Em seguida na hierarquia está Joel, cujo desenvolvimento de personagem pode ser resumido em uma frase: ele quer carimbar a paçoquinha da Srta. Fairweather. É isso. Esse é todo o personagem dele. Sua contribuição inteira para o enredo é flertar mal, ser rejeitado, flertar mal de novo, ser rejeitado de novo e repetir o ciclo até os roteiristas se cansarem. Era pra ser cômico, mas varia entre cringe e... não, fica só no cringe mesmo.

Depois tem a Kelsey, a personificação humana dos Esportes Radicais dos Anos 90™. Ela é efervescente, destemida e irradia energia de "Eu bebo doze latas de Monster no café da manhã!". Às vezes, ela parece estar fazendo teste para substituir o Tony, o Tigre, como mascote de cereal. Mas ei — pelo menos ela uma personalidade consistente, o que é mais do que posso dizer pelos dois restantes.

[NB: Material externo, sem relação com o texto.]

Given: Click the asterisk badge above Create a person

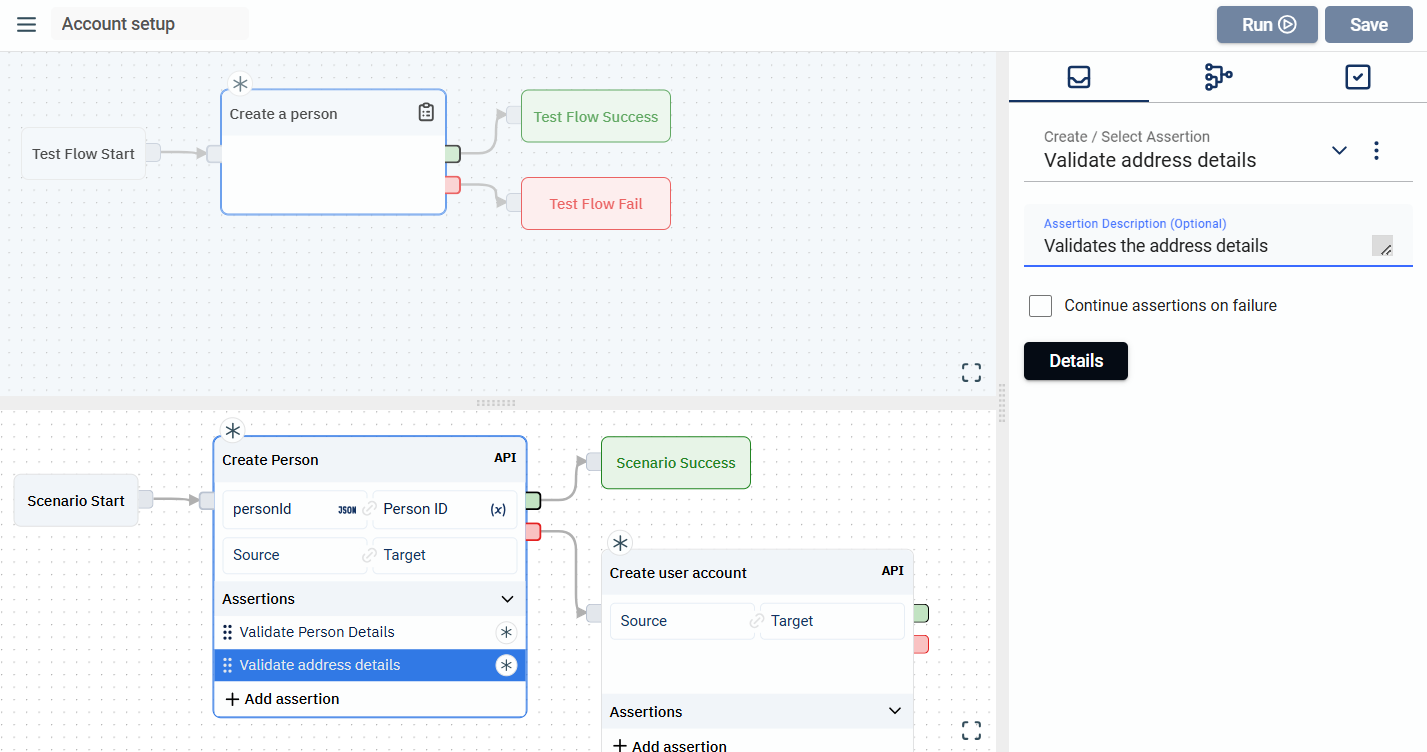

Dana e Chad passam a maior parte da série sendo figurantes, ocasionalmente lembrados apenas o tempo suficiente para ganhar episódios de destaque que não fazem absolutamente nenhum sentido. Dana virando uma "patricinha loira má" por um episódio? Claro, por que não. Chad se apaixonando por uma sereia? Sim, eu não estou inventando isso. Esses arcos parecem menos desenvolvimento de personagem e mais os roteiristas jogando dardos num quadro rotulado "conceitos de enredo aleatórios". Tudo isso resulta num time funcional como unidade, esquecível como indivíduos.

Agora, a coisa pela qual Lightspeed Rescue é mais famoso é que ele introduziu o primeiro Ranger exclusivamente americano: Ryan, o Ranger Titânio. A identidade de Ryan é revelada como sendo o filho desaparecido e dado como morto do Capitão Mitchell. E porque isso é Power Rangers, onde o melodrama barato é a lei, Ryan não estava apenas desaparecido — ele foi criado por um demônio. Especificamente Diabolico, um dos principais monstros-capangas da Rainha Bansheera, que basicamente sequestra o Ryan de 5 anos de idade e passa os vinte anos seguintes criando-o para ser Mau Com M Maiúsculo.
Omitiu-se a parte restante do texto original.